======== TEXTO-FONTE
Comunicação Oral Curta

03/11/2023 - 08:30 - 10:00
COC12.2 - Decolonizar teorias, práticas e saberes: Movimentos sociais e populares por Soberania Sanitária em territórios da América Latina e do Caribe

47442 - CONSTRUÇÃO COMPARTILHADA DE CONHECIMENTOS NOS CONFLITOS AMBIENTAIS: O CASO DO PROJETO DE MINERAÇÃO DE URÂNIO E FOSFATO EM SANTA QUITÉRIA - CE
RAFAEL DIAS DE MELO - UNIVERSIDADE FEDERAL DO CEARÁ - UFC, LÍVIA ALVES DIAS RIBEIRO - UNIVERSIDADE FEDERAL DO CEARÁ - UFC, RAQUEL MARIA RIGOTTO - UNIVERSIDADE FEDERAL DO CEARÁ - UFC


Contextualização
A Articulação Antinuclear do Ceará (AACE) é uma frente de luta em defesa de territórios ameaçados pelo projeto de mineração de urânio e fosfato que busca se instalar no município de Santa Quitéria, Ceará. Compõem a AACE movimentos sociais, pesquisadores, comunidades camponesas, pescadores(as), povos indígenas, quilombolas e de terreiro potencialmente impactados por esse empreendimento. Diante da assimetria de poder que permeia a decisão sobre a instalação da mineração, na qual, o licenciamento ambiental é peça central, a AACE tem como uma das estratégias de resistência a esse projeto a construção de conhecimentos. Para tanto, uma das frentes de trabalho da AACE é a chamada comissão de construção compartilhada de conhecimentos (CCC).
================
======== DADOS
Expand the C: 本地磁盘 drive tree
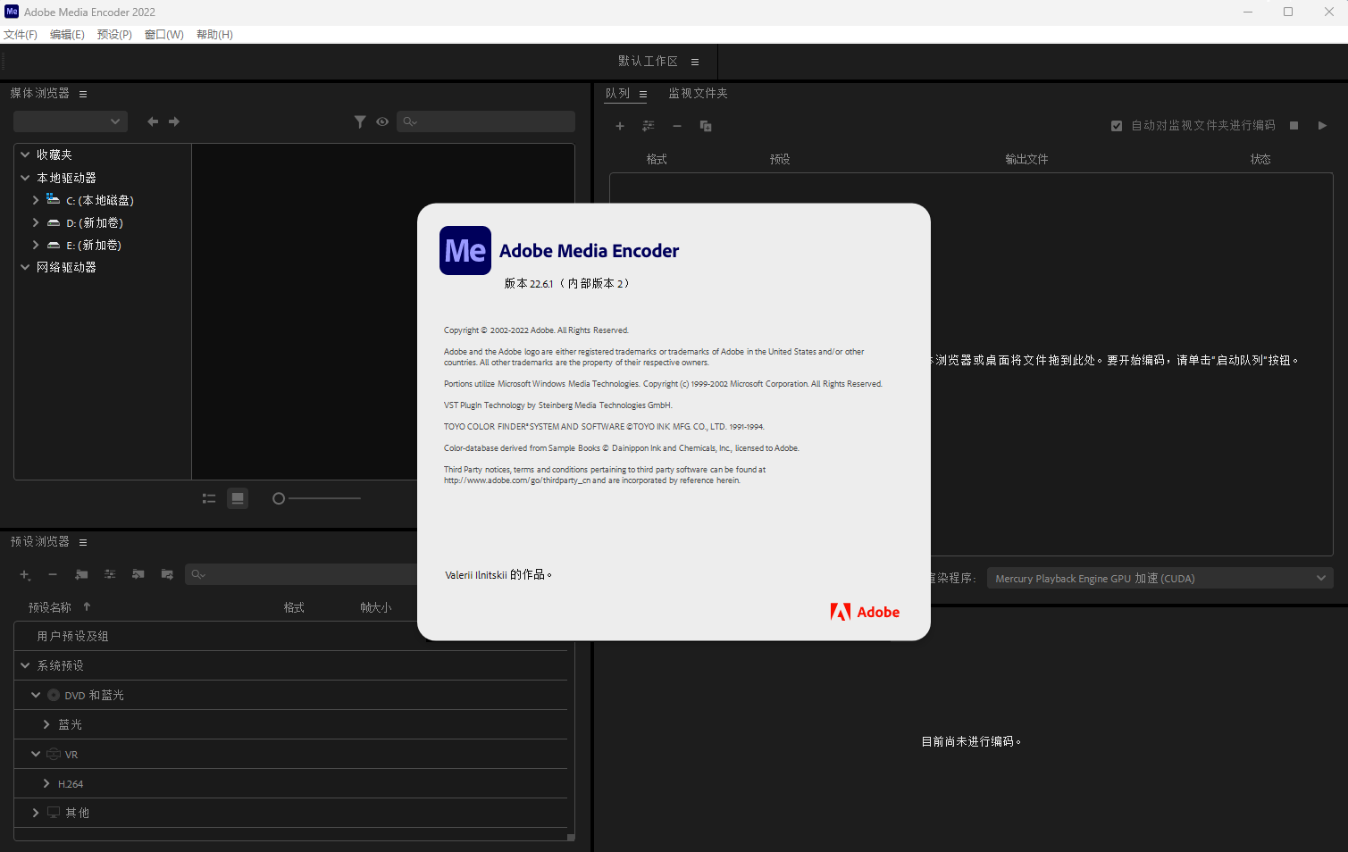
================
* OBJETIVOS
1 - Reescreva o trecho do texto-fonte entre "Contextualização" e "de conhecimentos (CCC).", inclusive, trocando "comunidades camponesas" por "comunidades rurais".
2 - De acordo com o texto-fonte, por que a AACE adota a construção de conhecimentos como estratégia de resistência ao projeto de mineração? Responda em uma a três frases.
Os dados não têm nenhum papel nesta atividade.

* CONJUNTO DE RESPOSTAS
1 -
Contextualização
A Articulação Antinuclear do Ceará (AACE) é uma frente de luta em defesa de territórios ameaçados pelo projeto de mineração de urânio e fosfato que busca se instalar no município de Santa Quitéria, Ceará. Compõem a AACE movimentos sociais, pesquisadores, comunidades rurais, pescadores(as), povos indígenas, quilombolas e de terreiro potencialmente impactados por esse empreendimento. Diante da assimetria de poder que permeia a decisão sobre a instalação da mineração, na qual, o licenciamento ambiental é peça central, a AACE tem como uma das estratégias de resistência a esse projeto a construção de conhecimentos. Para tanto, uma das frentes de trabalho da AACE é a chamada comissão de construção compartilhada de conhecimentos (CCC).

2 - A AACE adota essa estratégia por causa da assimetria de poder que permeia a decisão sobre a instalação da mineração. Nessa decisão, o licenciamento ambiental é peça central. Diante disso, a construção de conhecimentos passa a ser uma das estratégias de resistência da AACE ao projeto.